A US-led maritime exercise including 60 nations and organisations has kicked off in and around Gulf waters with Israel joining for the first time alongside Muslims nations such as Pakistan.

The US navy said on Tuesday that the 18-day biennial International Maritime Exercise (IMX) since Monday includes 50 vessels and 9,000 personnel from more than 60 entities.

It includes a number of countries — among them Saudi Arabia, Pakistan, Oman and Yemen — that do not have formal diplomatic relations with Israel.

With more than 80 drones, it is also the world's largest unmanned drill, it added from Bahrain, where the 5th Fleet is headquartered.

The exercise comes at a time of regional tensions over Iran's nuclear programme and Yemeni rebels' recent targeting of Saudi Arabia and the United Arab Emirates with missiles and drones.
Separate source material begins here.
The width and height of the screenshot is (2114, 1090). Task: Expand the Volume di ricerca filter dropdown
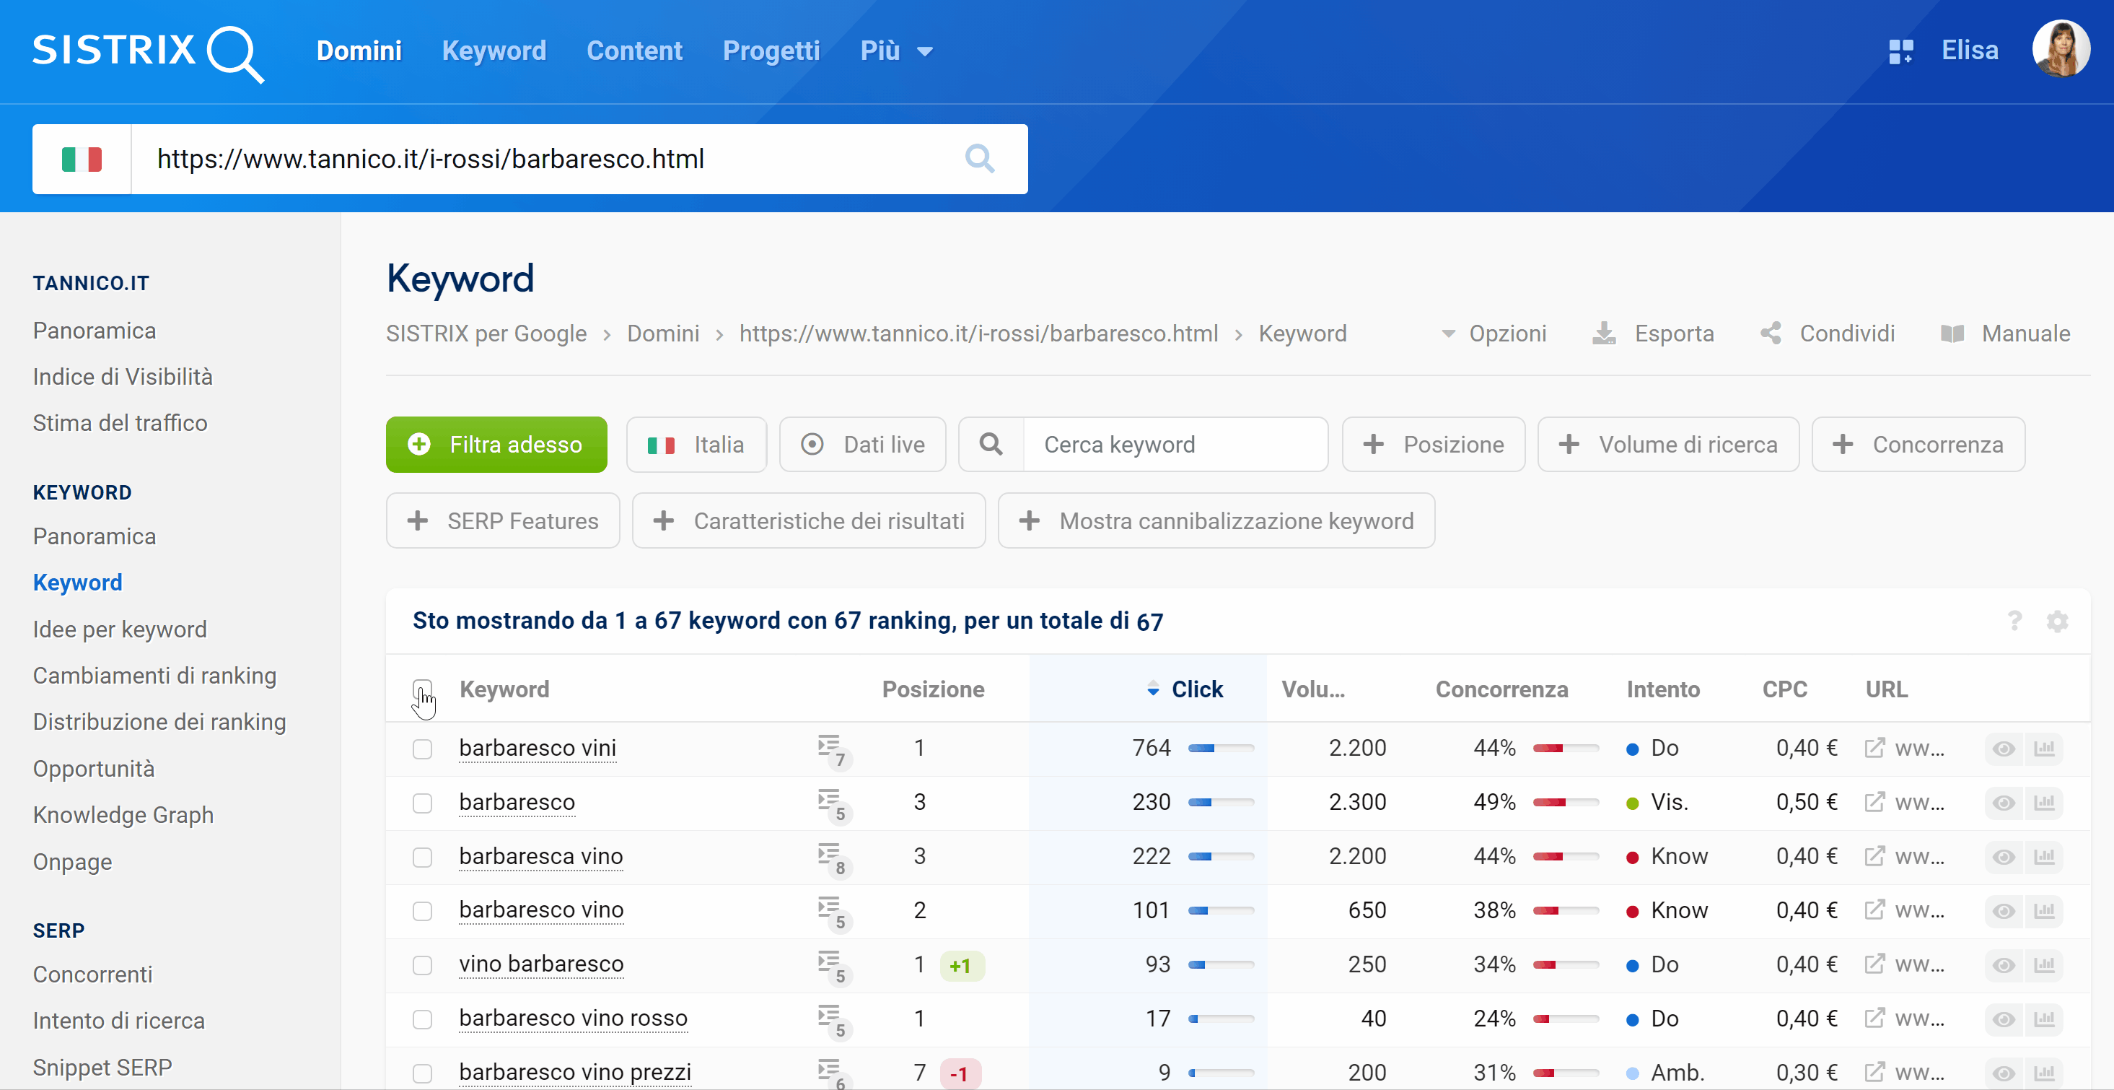[x=1668, y=443]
Saudi Arabia and Israel share the same desire to contain their common foe Iran.

READ MORE:The politics of military manoeuvres in the Middle East

Weapons' smuggling

Israeli army spokesperson Avichay Adraee has tweeted that Israel would "for the first time take part" in the IMX drill.

In November, the UAE and Bahrain launched joint naval exercises with Israel for the first time.

Yemen's Iran-backed Houthi rebels targeted the UAE three times in January with drones and missiles, killing three foreign workers in the first attack on January 17.

Earlier in the month, the rebels seized a UAE-flagged ship in the Red Sea, saying it was carrying weapons — a claim denied by the Emirates.

The US navy said in January it had stopped a ship carrying 40 tons of a fertiliser that can be used to make explosives as it travelled from Iran along a route previously used to smuggle weapons to the Houthis.

In December, it had seized 1,400 AK-47 rifles and ammunition from a fishing boat it claimed was smuggling weapons from Iran to Yemen.